— BEGIN Selection —
2016 AMC 12A Problems/Problem 7


Which of these describes the graph of $x^2(x+y+1)=y^2(x+y+1)$ ?

$\textbf{(A)}\ \text{two parallel lines}\\ \textbf{(B)}\ \text{two intersecting lines}\\ \textbf{(C)}\ \text{three lines that all pass through a common point}\\ \textbf{(D)}\ \text{three lines that do not all pass through a common point}\\ \textbf{(E)}\ \text{a line and a parabola}$

Solution 1

The equation $x^2(x+y+1)=y^2(x+y+1)$ tells us $x^2=y^2$ or $x+y+1=0$ . $x^2=y^2$ generates two lines $y=x$ and $y=-x$ . $x+y+1=0$ is another straight line. The only intersection of $y=x$ and $y=-x$ is $(0,0)$ , which is not on $x+y+1=0$ . Therefore, the graph is three lines that do not have a common intersection, or $\boxed{\textbf{(D)}\; \text{three lines that do not all pass through a common point}}$

Solution 2

If $x+y+1\neq0$, then dividing both sides of the equation by $x+y+1$ gives us $x^2=y^2$. Rearranging and factoring, we get $x^2-y^2=(x+y)(x-y)=0$. If $x+y+1=0$, then the equation is satisfied. Thus either $x+y=0$, $x-y=0$, or $x+y+1=0$. These equations can be rearranged into the lines $y=-x$, $y=x$, and $y=-x-1$, respectively. Since these three lines are distinct, the answer is $\boxed{\textbf{(D)}\; \text{three lines that do not all pass through a common point}}$.
— END Selection —
— BEGIN Extracted information —
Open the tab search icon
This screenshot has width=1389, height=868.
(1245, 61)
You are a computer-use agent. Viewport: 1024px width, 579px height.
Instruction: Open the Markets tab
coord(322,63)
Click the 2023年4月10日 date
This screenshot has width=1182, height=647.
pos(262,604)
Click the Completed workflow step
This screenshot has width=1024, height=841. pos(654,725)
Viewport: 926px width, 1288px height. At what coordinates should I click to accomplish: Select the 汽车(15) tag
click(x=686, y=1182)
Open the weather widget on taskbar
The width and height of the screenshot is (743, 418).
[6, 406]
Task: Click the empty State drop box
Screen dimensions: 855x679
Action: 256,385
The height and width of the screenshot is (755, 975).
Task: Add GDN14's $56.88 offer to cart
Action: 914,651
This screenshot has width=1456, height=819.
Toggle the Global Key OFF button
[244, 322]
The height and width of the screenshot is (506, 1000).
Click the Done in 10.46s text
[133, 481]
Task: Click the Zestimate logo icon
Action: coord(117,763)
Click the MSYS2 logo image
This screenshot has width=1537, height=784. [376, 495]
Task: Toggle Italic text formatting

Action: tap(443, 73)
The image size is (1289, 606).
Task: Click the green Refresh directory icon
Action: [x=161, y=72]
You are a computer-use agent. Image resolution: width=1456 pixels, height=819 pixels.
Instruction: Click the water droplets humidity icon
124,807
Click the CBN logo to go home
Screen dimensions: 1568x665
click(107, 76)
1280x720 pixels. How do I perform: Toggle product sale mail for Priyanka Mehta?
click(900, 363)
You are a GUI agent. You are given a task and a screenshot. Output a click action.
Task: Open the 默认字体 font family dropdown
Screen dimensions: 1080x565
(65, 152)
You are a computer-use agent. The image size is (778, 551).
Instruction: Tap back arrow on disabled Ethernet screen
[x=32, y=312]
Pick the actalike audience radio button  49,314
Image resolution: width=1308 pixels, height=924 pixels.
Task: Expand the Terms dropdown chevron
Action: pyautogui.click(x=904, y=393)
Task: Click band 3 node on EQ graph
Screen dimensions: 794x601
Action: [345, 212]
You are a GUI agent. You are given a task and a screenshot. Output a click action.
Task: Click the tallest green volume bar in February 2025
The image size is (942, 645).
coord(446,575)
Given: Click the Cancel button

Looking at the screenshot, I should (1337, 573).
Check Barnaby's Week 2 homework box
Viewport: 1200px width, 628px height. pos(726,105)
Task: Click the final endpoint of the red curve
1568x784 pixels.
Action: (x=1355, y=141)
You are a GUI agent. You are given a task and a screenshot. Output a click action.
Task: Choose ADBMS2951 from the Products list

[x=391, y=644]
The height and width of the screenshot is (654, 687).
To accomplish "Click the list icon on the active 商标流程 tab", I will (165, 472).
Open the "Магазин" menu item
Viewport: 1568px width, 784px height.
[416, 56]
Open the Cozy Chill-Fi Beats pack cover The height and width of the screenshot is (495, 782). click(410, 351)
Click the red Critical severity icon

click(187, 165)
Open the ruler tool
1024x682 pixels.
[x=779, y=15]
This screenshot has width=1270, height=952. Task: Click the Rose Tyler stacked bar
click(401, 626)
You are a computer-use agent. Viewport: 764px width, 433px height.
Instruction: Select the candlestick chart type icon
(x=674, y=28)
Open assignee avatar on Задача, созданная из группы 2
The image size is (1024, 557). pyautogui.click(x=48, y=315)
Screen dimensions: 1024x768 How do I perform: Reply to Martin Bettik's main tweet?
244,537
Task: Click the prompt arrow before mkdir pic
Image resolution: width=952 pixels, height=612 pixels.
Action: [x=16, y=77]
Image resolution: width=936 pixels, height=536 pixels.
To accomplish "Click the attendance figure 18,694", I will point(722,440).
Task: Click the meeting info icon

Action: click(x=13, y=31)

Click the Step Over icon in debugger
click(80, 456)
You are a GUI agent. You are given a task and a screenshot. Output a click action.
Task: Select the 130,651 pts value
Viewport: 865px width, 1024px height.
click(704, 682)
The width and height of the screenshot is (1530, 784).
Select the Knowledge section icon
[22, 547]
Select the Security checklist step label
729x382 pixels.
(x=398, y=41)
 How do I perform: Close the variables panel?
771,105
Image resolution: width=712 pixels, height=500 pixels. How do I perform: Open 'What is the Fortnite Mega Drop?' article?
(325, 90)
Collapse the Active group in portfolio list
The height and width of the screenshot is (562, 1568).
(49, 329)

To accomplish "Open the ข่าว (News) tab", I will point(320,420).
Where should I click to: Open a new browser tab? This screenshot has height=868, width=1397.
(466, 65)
— END Extracted information —
**Brief A**
Summarize the AMC 12A problem page in three sentences.
**Brief B**
Carry the AMC 12A problem page forward from its last sentence.

**Final result A**
Problem 7 of the 2016 AMC 12A asks which answer choice describes the graph of x²(x+y+1) = y²(x+y+1). The first solution reduces the equation to x² = y² or x+y+1 = 0, which gives the lines y = x, y = −x and x+y+1 = 0, and notes that the only intersection of the first two, (0,0), is not on the third. Both solutions conclude that the answer is (D), three lines that do not all pass through a common point.

**Final result B**
Solution 3

Subtract $y^2(x+y+1)$ on both sides of the equation to get $x^2(x+y+1)-y^2(x+y+1)=0$. Factoring $x+y+1$ gives us $(x+y+1)(x^2-y^2)=(x+y+1)(x+y)(x-y)=0$, so either $x+y+1=0$, $x+y=0$, or $x-y=0$. Continue on with the second half of solution 2.


$AB: y=x$

$CD: y=-x$

$EF: x+y+1=0$

[asy] size(7cm); pair F= (5,0), E=(-1,6), D=(0,0), C=(6,0), B=(6,6), A=(0,6); draw(A--C); draw(B--D); draw(E--F);  label("$A$", A, dir(135)); label("$B$", C, dir(-45)); label("$C$", B, dir(45)); label("$D$", D, dir(-135)); label("$E$", E, dir(135)); label("$F$", F, dir(-45)); [/asy]

See Also

2016 AMC 12A (ProblemsAnswer KeyResources)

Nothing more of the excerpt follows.